When working on a new project, we recommend that the formalizers start by formalizing the simplest imaginable model, e.g., the instruction set with one data operation and a branch instruction, or the protocol with a simple handshake. Choosing this initial model requires some experience…. Since iteration is often required to get things to fit together properly, it is crucial that this initial foray into the unknown be done with a small enough model to permit complete understanding and rapid, radical revision.
In my effort to model XProc, I failed to find a suitably small initial model. (As they say, it takes some experience, which is what I was trying to gain.) But then, how persuasive would a really small toy model be to a working group skeptical of formal methods in the first place? I don’t yet know how to square this circle.
I was more successful in finding useful small partial models when I used Alloy in 2007 to model schema composition. In that case I was able to generate a number of extremely useful test cases, but the exercise, sadly, showed merely that the XML Schema WG does not have any consensus on the meaning of the XSD spec’s description of schema composition. Being able to generate those examples during the original design phase might conceivably have led to a better design. At least, I like to think so.
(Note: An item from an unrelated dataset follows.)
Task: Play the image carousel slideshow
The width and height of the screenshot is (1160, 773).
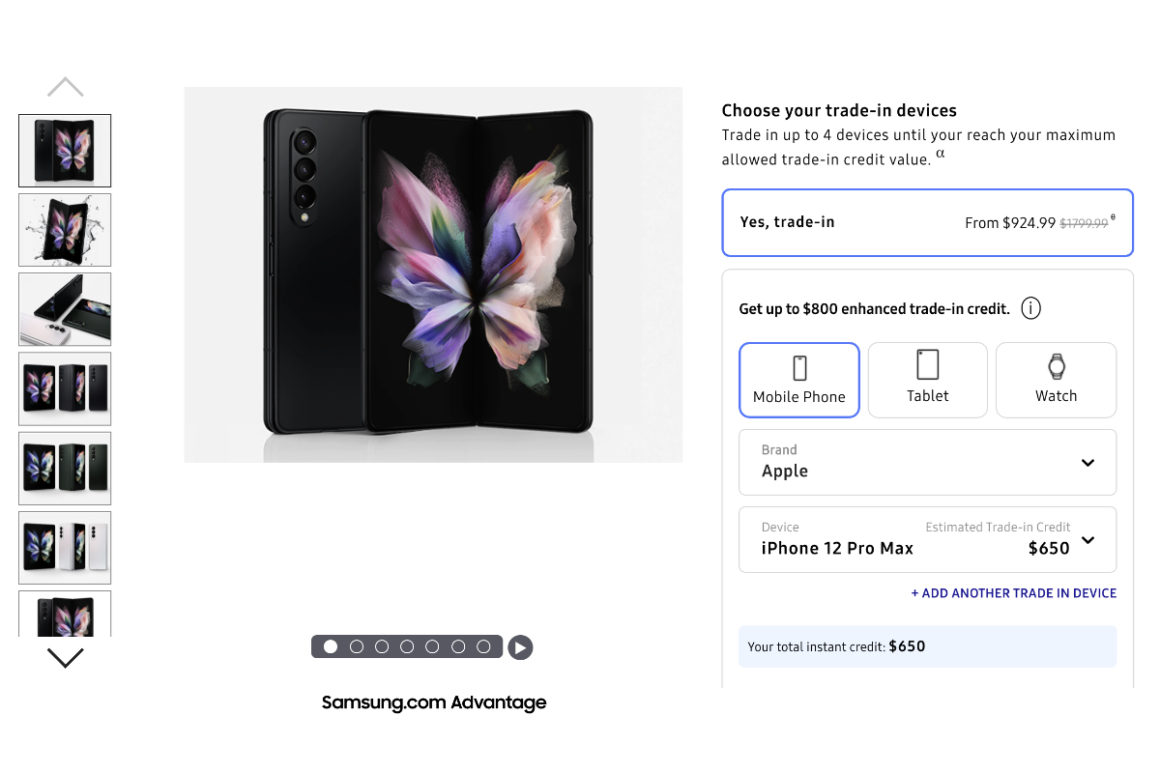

A skeptic might say it would only have led the working group to introduce more special cases and ad hoc rules, in order to avoid having to explain how certain cases are supposed to work. (This is, after all, the XML Schema WG we’re talking about here.) Nothing is perfect.
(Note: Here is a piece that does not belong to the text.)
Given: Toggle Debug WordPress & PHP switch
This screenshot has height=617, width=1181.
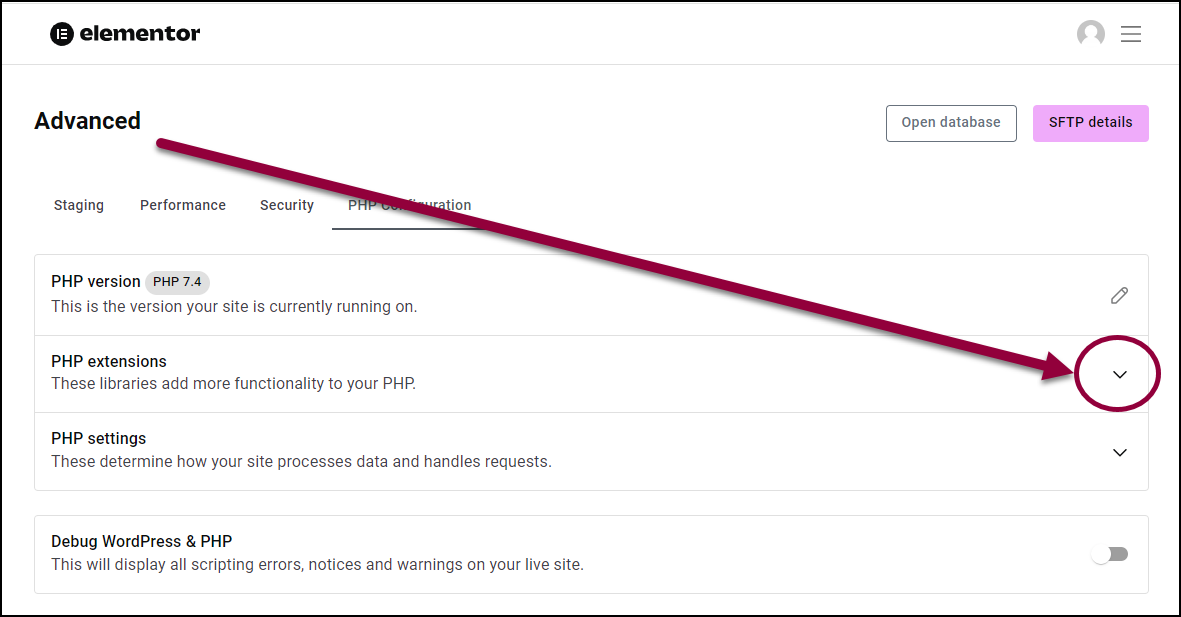Looking at the screenshot, I should click(1110, 554).
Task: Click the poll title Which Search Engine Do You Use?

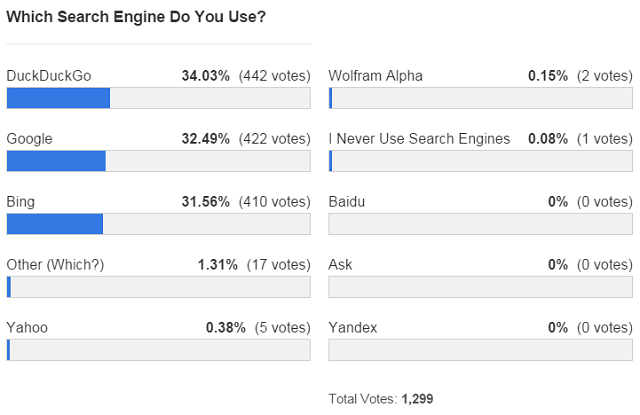Action: [x=136, y=17]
The tedium of formalization
JK continues:
I, for one, avoid formal methods other than programmatic reference implementation for a few reasons: the tediousness of translating the spec into the formalism that would support all those tests; creating all those tests; and finally the difficulty of being relatively sure that what is written in the formalism actually corresponds to the intent of what is written in the text.
I could change my mind if it was shown that enough formalization for XML Schema that would support your regression tests is not all that tedious.
Here JK makes several excellent points, to which I do not currently have good answers.
On tedium: It’s possible to model a spec selectively (as in my model of schema composition) with relatively little tedium. Indeed, the point of light-weight formal methods (as promoted by Daniel Jackson and embodied in Alloy) is to allow the user to construct relatively small and simple models which cover just the aspects of the design one is currently worried about. There is no fixed foundational set of primitives in which models must be described; the model can specify its own primitives.
For example, I was able to model some simple aspects of XSD 1.0 schema composition without having to model all of schema validation, and without modeling all the details of XML well-formedness. If the paper on that model does not seem especially light-weight, I think it’s due to the need to specify how to inspect the behavior of implementations unambiguously.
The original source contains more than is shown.